Este artigo foi originalmente publicado em italiano e traduzido por Rogério Diniz Junqueira, pesquisador do Instituto Nacional de Estudos e Pesquisas Educacionais Anísio Teixeira (Inep).
As reflexões compartilhadas neste artigo estão elaboradas com a devida extensão e profundidade no livro L’ipotesi neocattolica. Politologia dei movimenti anti-gender (A hipótese neocatólica. Politologia dos movimentos antigênero) escrito pelo autor e que será lançado em breve.

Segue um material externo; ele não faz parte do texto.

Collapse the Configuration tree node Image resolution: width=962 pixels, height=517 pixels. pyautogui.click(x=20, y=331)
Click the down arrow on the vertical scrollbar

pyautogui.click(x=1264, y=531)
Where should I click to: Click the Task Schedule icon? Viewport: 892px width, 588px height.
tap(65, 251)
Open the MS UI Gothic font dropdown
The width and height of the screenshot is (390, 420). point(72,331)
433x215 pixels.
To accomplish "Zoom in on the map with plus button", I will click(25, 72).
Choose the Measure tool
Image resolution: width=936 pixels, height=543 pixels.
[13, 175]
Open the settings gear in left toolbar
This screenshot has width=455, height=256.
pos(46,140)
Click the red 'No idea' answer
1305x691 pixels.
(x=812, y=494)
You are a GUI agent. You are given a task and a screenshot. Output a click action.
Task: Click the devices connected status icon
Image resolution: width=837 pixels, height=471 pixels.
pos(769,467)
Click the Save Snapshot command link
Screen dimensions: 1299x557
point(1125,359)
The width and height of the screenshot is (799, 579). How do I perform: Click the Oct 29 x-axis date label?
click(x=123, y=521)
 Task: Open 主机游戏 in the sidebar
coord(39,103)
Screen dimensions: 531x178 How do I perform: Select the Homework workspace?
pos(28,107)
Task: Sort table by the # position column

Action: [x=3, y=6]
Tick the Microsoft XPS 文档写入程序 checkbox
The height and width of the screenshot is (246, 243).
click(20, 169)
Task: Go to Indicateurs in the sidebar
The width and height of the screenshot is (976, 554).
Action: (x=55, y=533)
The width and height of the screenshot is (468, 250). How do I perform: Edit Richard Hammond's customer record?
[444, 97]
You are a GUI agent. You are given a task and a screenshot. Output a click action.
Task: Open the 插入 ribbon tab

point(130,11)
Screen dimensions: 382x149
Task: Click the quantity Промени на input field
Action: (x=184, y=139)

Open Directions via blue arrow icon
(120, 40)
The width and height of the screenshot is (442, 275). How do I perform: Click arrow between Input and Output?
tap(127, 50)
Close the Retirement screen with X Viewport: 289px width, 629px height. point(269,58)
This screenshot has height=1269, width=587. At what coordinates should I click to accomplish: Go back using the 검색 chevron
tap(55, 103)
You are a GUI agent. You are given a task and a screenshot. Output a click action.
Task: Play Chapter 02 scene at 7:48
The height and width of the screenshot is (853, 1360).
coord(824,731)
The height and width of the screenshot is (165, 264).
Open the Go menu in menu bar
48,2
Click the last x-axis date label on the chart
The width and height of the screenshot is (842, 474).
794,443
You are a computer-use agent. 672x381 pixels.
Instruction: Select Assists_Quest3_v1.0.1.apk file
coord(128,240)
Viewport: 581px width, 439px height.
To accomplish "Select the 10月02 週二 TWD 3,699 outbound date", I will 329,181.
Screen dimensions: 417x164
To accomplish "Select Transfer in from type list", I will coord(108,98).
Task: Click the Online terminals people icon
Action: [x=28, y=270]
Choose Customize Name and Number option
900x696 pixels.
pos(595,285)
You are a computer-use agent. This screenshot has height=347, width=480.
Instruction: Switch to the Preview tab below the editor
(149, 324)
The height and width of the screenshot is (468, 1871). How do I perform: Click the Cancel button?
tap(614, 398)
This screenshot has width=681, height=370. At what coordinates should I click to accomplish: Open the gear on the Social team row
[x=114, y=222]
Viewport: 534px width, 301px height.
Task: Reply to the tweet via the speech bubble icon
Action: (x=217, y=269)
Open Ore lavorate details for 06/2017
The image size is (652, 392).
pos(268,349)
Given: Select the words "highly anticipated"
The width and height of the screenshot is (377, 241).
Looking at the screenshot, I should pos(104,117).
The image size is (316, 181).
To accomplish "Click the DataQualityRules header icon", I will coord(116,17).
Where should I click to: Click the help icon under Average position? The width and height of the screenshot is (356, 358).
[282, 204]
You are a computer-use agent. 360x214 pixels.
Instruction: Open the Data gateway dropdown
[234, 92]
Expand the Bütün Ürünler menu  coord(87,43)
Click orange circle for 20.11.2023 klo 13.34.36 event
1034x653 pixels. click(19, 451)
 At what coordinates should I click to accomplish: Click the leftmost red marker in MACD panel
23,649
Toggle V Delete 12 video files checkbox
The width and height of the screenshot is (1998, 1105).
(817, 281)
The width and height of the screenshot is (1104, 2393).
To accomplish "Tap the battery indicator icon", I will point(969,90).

Massimo Prearo é cientista político, membro e coordenador científico do centro de pesquisas PoliTeSse – Política e Teorias da Sexualidade da Universidade de Verona (Itália). Ele tem publicações na área de estudos dos movimentos LGBTQI+, como Le moment politique de l’homosexualité. Mouvements, identités et communautés en France (PUL, 2014) e La fabbrica dell’orgoglio. Una genealogia dei movimenti LGBT (Edizioni ETS, 2015). Com Sara Garbagnoli, ele foi co-autor do livro La croisade anti-genre. Du Vatican aux manifs pour tous (Textuel, 2017, também disponível em italiano em Kaplan, 2018).
Imagem: Sem título, de L’Osservatore Romano (2000-01), León Ferrari.
L’Osservatore Romano faz referência a um jornal tradicional com o mesmo nome, preparado pelo Vaticano, cuja diretriz era contrapor as calúnias publicadas sobre o Pontificado Romano. O artista argentino Léon Ferrari tem como um de seus principais temas as críticas à Igreja Católica. Saiba mais sobre o artista.
[1] A Conferência Episcopal Italiana (CEI) foi presidida de 1991 a 2007 pelo cardeal Camillo Ruini, um destacado conservador, defensor da atuação política da Igreja na vida pública italiana.